But for U.K. Prime Minister Boris Johnson, it turns out his love of 'The Godfather' is not welcomed by its feted director Francis Ford Coppola.

Johnson told the Daily Mail newspaper in July, while he was campaigning to be leader of the ruling Conservative Party, that his favorite movie scene was "the multiple retribution killings at the end of 'The Godfather'."

On Thursday Financial News asked the Oscar-winning Coppola, aged 80, for his reaction — and he was not pleased.

"As incompetent as I may be to offer opinion on political matters, along with some embarrassment that 'The Godfather' seems to be the favorite film of modern history's most brutal figures, including Saddam Hussein, Muammar Gadhafi and others, I feel badly that scenes in a gangster film might inspire any activity in the real world or [provide] encouragement to someone I see is about to bring the beloved United Kingdom to ruin," he said.

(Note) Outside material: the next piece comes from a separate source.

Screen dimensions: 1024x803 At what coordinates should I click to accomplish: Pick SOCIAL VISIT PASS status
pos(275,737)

"I love the United Kingdom and its many contributions to humanity, ranging from our beautiful language and Newtonian physics to penicillin, and am horrified that it would even consider doing such a foolish thing as leaving the European Union."

Johnson was apparently referring to the famous scene at the end of 'The Godfather' where assassins murder rival mafia dons while Michael Corleone attends his nephew's baptism.

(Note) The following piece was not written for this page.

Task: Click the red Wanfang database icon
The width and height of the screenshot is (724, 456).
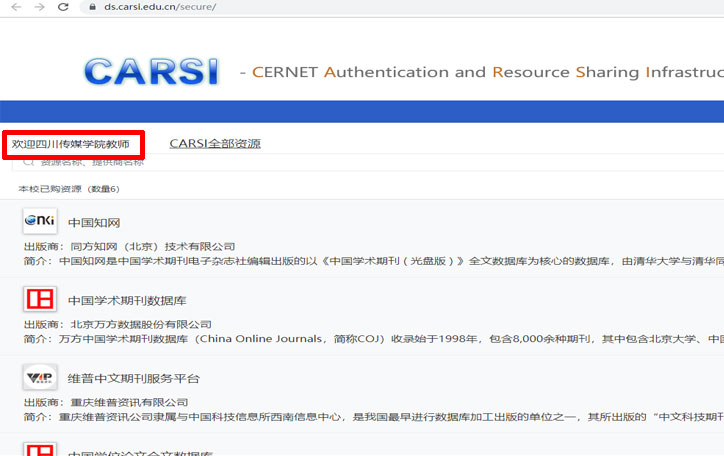Action: point(40,300)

The British press made note of the 'Godfather' reference days after the interview when Johnson ruthlessly fired 11 senior ministers after winning the leadership election, one of the biggest culls in British history.

Johnson is facing an uphill struggle to keep his promise of taking the U.K. out of the European Union by the deadline of October 31.

This week he was moved to deny lying to the Queen over the reasons he gave for suspending Parliament for five weeks — the longest and most controversial shutdown since World War II.

Three of Scotland's most senior judges ruled that the suspension was unlawful because Johnson had not been entirely honest about his real reasons for the suspension. A longer version of the court's ruling is due out Friday.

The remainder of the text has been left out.